If you’ve ever been intrigued by a twisted, gnarly root vegetable on display at the farmer’s market, this book is for you. From exotic Jerusalem artichokes and salsify to standards like sweet potato and parsnip (see recipe, below), Roots by Diane Morgan (Chronicle Books; $40, foreword by Deborah Madison), is a gorgeous homage to the the humble vegetables that grow underground and serves up delicious ways to cook them.

Ingredients

8 medium parsnips

1.5 lbs tender carrots

1/3 cup extra virgin olive oil

2 tbsp chopped fresh dill

1 tsp freshly ground pepper

2 tsp kosher or fine sea salt

Directions

1.Preheat over to 400 degrees.

2.Trim and peel the parsnips and carrots. Cut into sticks about 3 inches long by 1/2 inch wide and 1/2 inch thick.

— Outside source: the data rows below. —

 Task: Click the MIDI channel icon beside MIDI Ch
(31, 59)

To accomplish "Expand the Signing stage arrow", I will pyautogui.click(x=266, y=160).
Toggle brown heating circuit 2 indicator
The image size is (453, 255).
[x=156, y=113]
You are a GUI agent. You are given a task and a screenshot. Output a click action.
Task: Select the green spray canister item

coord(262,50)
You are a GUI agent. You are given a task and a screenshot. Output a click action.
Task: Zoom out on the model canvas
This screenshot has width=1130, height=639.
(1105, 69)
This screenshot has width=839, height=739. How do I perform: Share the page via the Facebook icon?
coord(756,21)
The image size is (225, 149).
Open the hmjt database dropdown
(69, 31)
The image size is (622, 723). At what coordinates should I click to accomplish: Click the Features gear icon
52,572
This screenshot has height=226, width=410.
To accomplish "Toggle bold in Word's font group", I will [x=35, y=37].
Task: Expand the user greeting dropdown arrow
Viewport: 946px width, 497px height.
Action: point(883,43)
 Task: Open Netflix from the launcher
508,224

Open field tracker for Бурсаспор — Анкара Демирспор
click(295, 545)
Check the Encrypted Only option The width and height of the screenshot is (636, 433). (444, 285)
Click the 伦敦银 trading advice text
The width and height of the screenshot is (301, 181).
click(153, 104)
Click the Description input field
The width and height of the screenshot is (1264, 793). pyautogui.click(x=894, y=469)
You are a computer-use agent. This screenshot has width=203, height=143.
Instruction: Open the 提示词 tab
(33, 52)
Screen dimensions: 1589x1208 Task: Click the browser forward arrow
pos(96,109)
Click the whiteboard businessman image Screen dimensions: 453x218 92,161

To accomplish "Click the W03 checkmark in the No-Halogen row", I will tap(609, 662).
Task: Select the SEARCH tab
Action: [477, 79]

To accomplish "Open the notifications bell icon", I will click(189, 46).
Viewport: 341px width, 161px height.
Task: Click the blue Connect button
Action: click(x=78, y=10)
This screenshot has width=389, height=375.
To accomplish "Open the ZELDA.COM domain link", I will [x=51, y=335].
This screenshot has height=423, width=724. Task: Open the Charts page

3.In a large roasting pan or oven-to-table baking dish, toss parsnips and carrots with oil, dill, pepper, and salt. Roast, stirring once or twice, until vegetables are tender when pierced with a knife and lightly caramelized, about 45 minutes. Serve immediately, or cover and keep warm for up to 1 hour before serving. (The roasted vegetables can be made up to 1 day in advance, covered, and refrigerated.)


 

Food for Thought: Beyond Organic

If you don’t know about veganic farming and you are vegan, listen up. Veganic farming is organic, but here’s the difference: Organic farms eschew pesticides and chemical fertilizers, but they do often use animal byproducts like manure, bonemeal, and fishmeal as fertilizer. They may also find nonchemical ways to kill pests. In veganic farming, fertilizers include composted plant matter and seaweed, and farmers minimally work the soil, in order not to disturb underground insects and worms—though some will introduce “beneficial” insects who eat the crop-destroying critters. Look for this tasty veganic product: One Degree bread provides a QR code on each loaf that tells the back story on this delicious, grainy bread. onedegreeorganics.com


Snick Snack

These cute little biodegradable pouches are filled with certified organic, vegan, gluten-free, delicious non-GMO snacks, and they are a hit in our office, especially when we need a healthy boost around 4 pm. Choose from Utah cherries (the company is based in Park City, UT), California almonds, Pacific NW cranberries, and, our personal favorite, the Maple-Roasted cashews roasted in Maine maple syrup. With each purchase, Allgood Provisions donates to 1% to the Planet. $2.75 and up; allgoodprovisions.com


 

Organic Oprah

Now that we’ve all heard the news about Oprah’s move into organics, think about what a huge impact it could make. The OWN CEO’s organic ambassadorship could help Americans understand that we urgently need to change the way we grow, produce, process, manufacture, label, and consume food if we are going to beat back the obesity and diabetes epidemics and other health woes we are suffering as a nation. (If you are not up to speed, read our blog post on blog.organicspamagazine.com: “Oprah Makes Her Move Into Organic Food and Beauty.”)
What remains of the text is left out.